TASK REQUIREMENTS
Include in the output exactly the lines from the opening of the data through the line containing "This screenshot has height=741, width=906.", and nothing more.

※ ※ ※

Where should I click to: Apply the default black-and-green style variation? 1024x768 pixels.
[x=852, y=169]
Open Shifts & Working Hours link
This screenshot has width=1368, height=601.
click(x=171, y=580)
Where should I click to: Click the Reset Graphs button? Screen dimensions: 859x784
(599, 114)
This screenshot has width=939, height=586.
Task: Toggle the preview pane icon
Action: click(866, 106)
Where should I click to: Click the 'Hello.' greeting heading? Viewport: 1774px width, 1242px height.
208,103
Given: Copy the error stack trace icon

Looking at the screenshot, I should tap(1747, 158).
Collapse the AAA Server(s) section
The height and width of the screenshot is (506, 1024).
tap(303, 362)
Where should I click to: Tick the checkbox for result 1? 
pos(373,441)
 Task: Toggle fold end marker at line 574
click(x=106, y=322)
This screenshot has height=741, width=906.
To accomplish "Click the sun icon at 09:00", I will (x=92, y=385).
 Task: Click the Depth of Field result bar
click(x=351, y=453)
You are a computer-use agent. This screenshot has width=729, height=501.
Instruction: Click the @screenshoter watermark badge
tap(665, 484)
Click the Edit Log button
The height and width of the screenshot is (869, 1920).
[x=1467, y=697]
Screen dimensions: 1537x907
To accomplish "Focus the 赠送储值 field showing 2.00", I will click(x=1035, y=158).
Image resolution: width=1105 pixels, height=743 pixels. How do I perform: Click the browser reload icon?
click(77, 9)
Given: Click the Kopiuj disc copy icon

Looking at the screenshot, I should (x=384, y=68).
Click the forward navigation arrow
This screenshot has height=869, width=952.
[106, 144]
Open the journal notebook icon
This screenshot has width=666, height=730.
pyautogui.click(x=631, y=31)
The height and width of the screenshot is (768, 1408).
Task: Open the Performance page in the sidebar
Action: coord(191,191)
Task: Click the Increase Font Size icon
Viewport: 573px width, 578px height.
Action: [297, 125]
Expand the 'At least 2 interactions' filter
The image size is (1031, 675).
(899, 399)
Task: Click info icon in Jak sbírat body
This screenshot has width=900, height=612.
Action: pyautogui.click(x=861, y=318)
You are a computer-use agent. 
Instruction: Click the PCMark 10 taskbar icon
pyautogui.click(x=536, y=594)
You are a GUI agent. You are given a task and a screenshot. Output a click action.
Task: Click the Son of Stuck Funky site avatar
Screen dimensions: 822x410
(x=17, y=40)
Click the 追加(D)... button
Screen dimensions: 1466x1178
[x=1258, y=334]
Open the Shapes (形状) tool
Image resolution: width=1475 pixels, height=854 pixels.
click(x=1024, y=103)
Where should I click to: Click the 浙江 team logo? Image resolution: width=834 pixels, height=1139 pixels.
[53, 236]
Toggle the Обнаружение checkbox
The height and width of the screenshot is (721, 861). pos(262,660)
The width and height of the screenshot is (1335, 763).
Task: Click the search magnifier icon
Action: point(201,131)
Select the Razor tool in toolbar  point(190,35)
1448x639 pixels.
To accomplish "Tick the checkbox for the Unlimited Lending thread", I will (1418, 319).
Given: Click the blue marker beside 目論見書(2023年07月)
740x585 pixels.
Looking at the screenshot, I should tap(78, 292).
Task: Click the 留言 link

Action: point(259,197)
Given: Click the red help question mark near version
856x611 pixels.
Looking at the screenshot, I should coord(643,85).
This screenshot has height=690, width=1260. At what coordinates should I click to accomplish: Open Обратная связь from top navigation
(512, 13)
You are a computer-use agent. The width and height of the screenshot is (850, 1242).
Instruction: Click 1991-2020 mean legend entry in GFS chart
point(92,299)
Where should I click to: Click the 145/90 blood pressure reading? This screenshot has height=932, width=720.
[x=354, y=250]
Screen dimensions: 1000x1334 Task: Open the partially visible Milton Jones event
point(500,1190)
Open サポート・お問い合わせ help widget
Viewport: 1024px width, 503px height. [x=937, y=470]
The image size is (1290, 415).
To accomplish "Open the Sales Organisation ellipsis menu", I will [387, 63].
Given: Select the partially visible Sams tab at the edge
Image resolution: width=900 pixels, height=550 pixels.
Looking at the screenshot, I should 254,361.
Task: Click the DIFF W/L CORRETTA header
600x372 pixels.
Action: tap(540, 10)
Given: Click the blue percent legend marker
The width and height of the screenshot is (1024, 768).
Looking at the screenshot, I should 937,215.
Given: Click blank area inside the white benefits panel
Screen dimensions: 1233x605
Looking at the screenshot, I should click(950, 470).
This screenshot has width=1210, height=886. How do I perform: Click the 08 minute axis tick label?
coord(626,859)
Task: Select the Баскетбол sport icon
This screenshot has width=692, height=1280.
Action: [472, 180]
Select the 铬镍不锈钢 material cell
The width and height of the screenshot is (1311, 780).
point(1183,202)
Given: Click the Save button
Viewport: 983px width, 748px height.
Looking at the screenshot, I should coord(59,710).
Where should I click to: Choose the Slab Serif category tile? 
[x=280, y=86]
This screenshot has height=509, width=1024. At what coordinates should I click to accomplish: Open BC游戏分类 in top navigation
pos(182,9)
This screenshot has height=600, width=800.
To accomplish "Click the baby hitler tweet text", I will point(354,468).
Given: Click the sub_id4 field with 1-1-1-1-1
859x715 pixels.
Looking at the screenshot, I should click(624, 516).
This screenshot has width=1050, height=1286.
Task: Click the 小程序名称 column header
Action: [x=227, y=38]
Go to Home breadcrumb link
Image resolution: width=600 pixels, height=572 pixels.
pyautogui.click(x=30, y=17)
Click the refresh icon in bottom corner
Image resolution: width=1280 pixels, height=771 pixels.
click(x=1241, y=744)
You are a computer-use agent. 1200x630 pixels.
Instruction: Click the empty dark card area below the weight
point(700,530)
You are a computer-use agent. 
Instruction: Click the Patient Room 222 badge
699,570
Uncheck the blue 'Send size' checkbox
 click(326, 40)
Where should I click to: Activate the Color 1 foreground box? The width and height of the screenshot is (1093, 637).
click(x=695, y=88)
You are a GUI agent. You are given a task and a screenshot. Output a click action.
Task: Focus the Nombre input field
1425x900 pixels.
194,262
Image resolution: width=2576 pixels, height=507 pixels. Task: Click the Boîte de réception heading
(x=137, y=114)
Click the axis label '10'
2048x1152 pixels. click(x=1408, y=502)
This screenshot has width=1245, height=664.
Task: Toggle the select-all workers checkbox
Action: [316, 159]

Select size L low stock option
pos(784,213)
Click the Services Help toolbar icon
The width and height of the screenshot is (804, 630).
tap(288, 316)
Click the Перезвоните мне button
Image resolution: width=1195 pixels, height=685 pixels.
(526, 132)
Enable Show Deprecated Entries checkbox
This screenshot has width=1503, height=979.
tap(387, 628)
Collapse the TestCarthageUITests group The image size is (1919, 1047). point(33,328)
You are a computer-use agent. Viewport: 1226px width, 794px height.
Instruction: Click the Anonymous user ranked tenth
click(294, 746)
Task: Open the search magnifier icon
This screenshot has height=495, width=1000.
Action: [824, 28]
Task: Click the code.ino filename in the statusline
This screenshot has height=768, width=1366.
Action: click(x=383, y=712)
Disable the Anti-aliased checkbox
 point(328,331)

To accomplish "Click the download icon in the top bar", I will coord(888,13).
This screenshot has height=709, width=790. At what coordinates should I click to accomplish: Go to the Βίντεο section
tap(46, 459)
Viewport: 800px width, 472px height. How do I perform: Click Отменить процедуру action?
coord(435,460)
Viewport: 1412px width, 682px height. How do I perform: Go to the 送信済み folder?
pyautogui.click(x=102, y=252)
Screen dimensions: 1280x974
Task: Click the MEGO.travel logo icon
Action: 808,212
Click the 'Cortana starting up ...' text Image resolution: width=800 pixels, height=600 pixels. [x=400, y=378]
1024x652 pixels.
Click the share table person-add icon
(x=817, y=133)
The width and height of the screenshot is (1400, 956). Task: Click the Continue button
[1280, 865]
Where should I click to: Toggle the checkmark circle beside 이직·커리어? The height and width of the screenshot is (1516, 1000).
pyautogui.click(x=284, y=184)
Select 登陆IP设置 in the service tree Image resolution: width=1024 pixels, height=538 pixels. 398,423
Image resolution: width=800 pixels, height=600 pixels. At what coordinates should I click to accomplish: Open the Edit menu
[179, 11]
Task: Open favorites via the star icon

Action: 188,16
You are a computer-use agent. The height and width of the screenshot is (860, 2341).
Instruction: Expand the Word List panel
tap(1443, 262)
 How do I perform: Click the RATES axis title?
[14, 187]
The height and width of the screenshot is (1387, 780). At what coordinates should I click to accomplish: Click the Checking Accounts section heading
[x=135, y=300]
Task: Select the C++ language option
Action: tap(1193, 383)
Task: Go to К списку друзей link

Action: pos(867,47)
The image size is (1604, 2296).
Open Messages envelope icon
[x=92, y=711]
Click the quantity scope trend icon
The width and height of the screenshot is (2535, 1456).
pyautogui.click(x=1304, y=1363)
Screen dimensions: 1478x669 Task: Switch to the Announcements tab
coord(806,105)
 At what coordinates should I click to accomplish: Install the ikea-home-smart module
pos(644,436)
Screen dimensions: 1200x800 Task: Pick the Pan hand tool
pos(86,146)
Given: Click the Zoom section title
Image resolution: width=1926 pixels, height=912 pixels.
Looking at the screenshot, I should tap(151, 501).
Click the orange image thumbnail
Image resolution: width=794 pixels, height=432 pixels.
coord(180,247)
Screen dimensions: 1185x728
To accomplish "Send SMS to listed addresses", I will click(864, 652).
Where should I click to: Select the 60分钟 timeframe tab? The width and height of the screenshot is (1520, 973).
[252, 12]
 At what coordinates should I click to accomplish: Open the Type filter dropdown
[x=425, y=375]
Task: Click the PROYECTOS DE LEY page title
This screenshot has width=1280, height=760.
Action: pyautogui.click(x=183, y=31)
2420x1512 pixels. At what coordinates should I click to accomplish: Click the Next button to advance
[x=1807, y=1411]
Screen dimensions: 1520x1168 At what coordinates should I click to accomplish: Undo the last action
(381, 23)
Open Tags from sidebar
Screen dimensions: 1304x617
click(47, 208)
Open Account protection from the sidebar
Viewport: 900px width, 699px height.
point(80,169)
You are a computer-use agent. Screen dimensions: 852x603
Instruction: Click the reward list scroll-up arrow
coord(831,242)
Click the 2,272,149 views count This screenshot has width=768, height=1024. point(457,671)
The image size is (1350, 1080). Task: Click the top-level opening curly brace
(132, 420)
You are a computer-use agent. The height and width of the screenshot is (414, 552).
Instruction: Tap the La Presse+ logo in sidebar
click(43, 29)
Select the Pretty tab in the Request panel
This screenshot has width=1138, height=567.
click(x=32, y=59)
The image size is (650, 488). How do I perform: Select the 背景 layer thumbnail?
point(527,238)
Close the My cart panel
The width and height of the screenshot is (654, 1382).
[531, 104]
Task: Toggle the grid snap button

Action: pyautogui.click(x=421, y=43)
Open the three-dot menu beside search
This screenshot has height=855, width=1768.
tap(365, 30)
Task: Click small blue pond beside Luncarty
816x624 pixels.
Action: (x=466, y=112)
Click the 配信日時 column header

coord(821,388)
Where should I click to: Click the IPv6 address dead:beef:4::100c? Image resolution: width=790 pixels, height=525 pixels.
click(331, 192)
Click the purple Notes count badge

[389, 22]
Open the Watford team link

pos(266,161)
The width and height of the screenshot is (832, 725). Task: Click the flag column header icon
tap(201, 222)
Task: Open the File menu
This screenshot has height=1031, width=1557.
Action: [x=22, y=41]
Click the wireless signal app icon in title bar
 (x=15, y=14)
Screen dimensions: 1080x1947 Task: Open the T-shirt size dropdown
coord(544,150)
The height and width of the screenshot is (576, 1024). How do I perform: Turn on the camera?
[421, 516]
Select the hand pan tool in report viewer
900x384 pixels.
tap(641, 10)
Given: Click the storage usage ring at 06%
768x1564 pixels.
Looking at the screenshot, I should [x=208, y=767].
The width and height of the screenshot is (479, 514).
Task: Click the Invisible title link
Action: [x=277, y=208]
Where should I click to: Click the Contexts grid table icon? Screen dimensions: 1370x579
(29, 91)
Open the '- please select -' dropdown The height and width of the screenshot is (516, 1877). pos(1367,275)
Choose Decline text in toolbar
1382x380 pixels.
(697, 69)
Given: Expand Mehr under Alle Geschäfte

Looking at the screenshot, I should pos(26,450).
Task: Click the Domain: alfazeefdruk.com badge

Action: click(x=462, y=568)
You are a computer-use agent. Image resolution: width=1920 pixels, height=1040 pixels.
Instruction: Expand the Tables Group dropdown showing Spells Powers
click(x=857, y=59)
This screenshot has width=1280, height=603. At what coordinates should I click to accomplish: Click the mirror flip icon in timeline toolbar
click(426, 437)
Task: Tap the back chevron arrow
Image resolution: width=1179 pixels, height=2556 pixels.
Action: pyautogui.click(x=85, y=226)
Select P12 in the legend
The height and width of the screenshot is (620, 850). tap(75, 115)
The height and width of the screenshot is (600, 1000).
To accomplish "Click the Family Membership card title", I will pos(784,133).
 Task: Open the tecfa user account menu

※ ※ ※

ANSWER TO THE EXERCISE
Where should I click to: Apply the default black-and-green style variation? 1024x768 pixels.
[x=852, y=169]
Open Shifts & Working Hours link
This screenshot has width=1368, height=601.
click(x=171, y=580)
Where should I click to: Click the Reset Graphs button? Screen dimensions: 859x784
(599, 114)
This screenshot has width=939, height=586.
Task: Toggle the preview pane icon
Action: click(866, 106)
Where should I click to: Click the 'Hello.' greeting heading? Viewport: 1774px width, 1242px height.
208,103
Given: Copy the error stack trace icon

Looking at the screenshot, I should tap(1747, 158).
Collapse the AAA Server(s) section
The height and width of the screenshot is (506, 1024).
tap(303, 362)
Where should I click to: Tick the checkbox for result 1? 
pos(373,441)
 Task: Toggle fold end marker at line 574
click(x=106, y=322)
This screenshot has height=741, width=906.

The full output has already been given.